4. Access to Capital: your business’s lifeblood

It might sound obvious, but having the “right” amount of capital, at the right time, from the right people, and on the right terms is absolutely critical.

Even on the most basic level, if you don’t have enough money to pay people, or a strategy to raise that money, sooner or later (and it’s usually sooner), your business will fail.

The first step is investing in your business yourself. Whether it’s $10k from your personal savings or 10,000 hours of personal time, you and your Team have to be the first to put faith and resources into your business. Next you can reach out to friends and family, and then you’ll be positioned to raise money from strangers (hopefully referrals!).

Once you get to strangers, you’re at a transition point. Up until then, people are investing in your idea primarily because they believe in you. They trust you already, and trust that you’ll make good on their investment.

But strangers don’t know you. They’re not your mom or your uncle or your best friend from college. They’re not interested in helping you grow as a person. They’re interested in the return on their investment. A beer drinking buddy might give you some capital based on your passion and your idea, but an angel investor or venture capitalist is going to want actual information, prepared in the traditional financial language they understand.

This is when you’ll want to seek the council of folks with financial experience. Sounding naive when talking to a major investor could mean the difference between seeding your company and losing it entirely. Can you talk about why their investment is a rational decision? Can you explain the hurdle for the level of deliverable required, and have you met it? Have you worked for one month, or 18 months, to prove that you’ve figured out how to make your ideal viable, and more importantly, profitable?

What’s your burn rate like? What’s your hiring road map? How much money do you need, and what’s your plan for raising it?

And do you know who to approach for what you need? For example, if you’re raising less than a $1 million, you can seek out angel investors via an online platform such as Crowdfunder / Gust, or do a crowdfunding effort via Kickstarter / Indiegogo. If you need a few $million, you may want to talk to VCs. If you’re seeking $5 million or more, then you’re getting into the realm of "institutional numbers". At all of these levels require different expectations of how you present your business, and you need to know which is which.
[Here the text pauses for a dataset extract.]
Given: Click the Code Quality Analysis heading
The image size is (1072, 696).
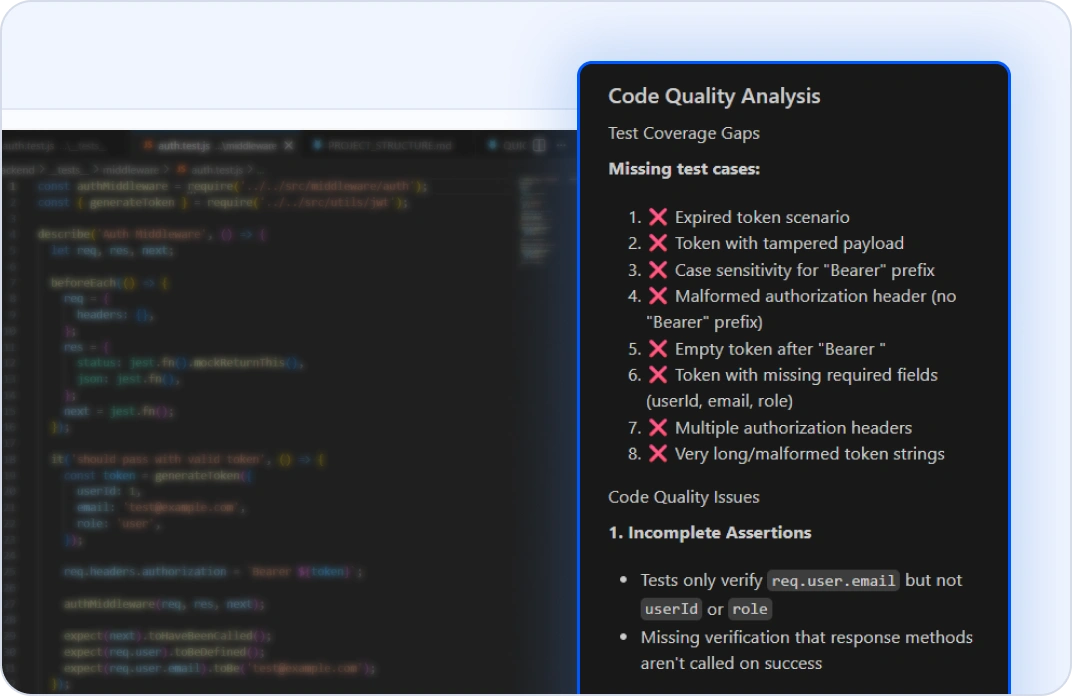Looking at the screenshot, I should tap(714, 96).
If you have the right presentation and you’re talking to the right people, everything can be "easy". For example, if you can show a VC that wants to invest with you that they’ll get a 30+ times their investment return, that’s what they want to see and assuming they like / trust / respect you and the idea - conversation’s over, and your company is funded.

If you can do this yourself, you’re ahead of the game. But if you can’t, it’s worth investing some time and capital to find a trusted advisor to help you.